When I graduated, I was looking for every reason to leave. I felt as though there was nothing left for me in this city. I wanted to know what was out there. If the same God that governs my town governs the rest of the world, then there had to be something out there for me. I remember sitting in my room praying over and over again that God would give me wisdom and guidance in navigating this season of life. My hope was that maybe God would lead me to a completely new city or maybe He would call me to go on mission in a foreign country, away from all that was familiar. I prayed, “God, take me anywhere you want to go.”

After months of prayers and applications, I found myself feeling angry, disappointed, and without a response from God. It has been months and I’m still here. Didn’t Jesus call us to go?

The Command

In Matthew 28:19-20, which is often referred to as the Great Commission, Jesus says to His disciples, “Go therefore and make disciples of all nations, baptizing them in the name of the Father and of the Son and of the Holy Spirit, teaching them to observe all that I have commanded you. And behold, I am with you always, to the end of the age.”

This scripture is often referenced when discussing missions. Many times when we think about missions and the mission field we envision ourselves traveling somewhere in a far off distance to a country and a culture that is so different from our own. As I reflected on this passage and continue to reflect, it becomes more apparent that the mission field is less about me and where I’m going and more about Jesus and what He has commanded.

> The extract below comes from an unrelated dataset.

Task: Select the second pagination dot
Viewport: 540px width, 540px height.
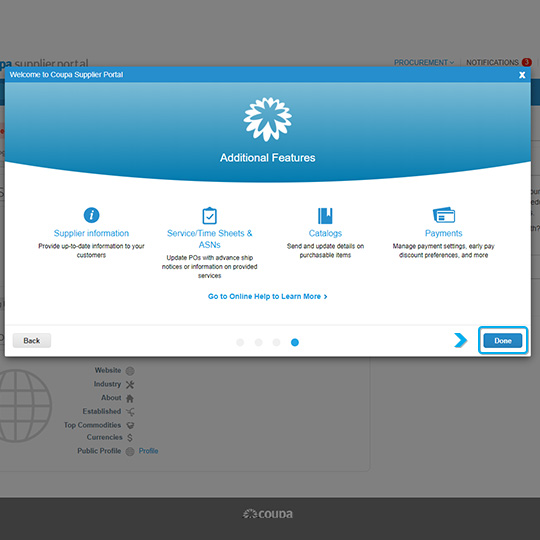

Jesus says to the disciples that they are “chosen and appointed by Him to go and bear fruit (John 15:16).” Jesus tells the disciples to “love people the way that He loves them so that those people may know His love” (John 13:34-35). He built real and authentic relationships. He loved the poor (Luke 4:18), the man with leprosy who was outcasted from society (Mark 1:40), the Samaritan woman who was not supposed to be interacting with him because of her race and gender (John 4: 4-42). He loved people and He came so that we would have life (John 10:10). As followers, we are commanded to love like Jesus did.

For some, God does call and invite them into the mission field that takes them to a foreign country. For others, including myself, God calls and invites us to the mission field that is already in front of us.  

When Jesus says to “Go therefore and make disciples of all nations,” it includes the relationships we have and the communities we are currently a part of. It includes our hometowns and the city we’re currently living in. It includes the places that we are currently at for we are also a part of the global community.

The mission field is not always a place that we’ll get to someday in order to live out Jesus’ call but it is here and now.  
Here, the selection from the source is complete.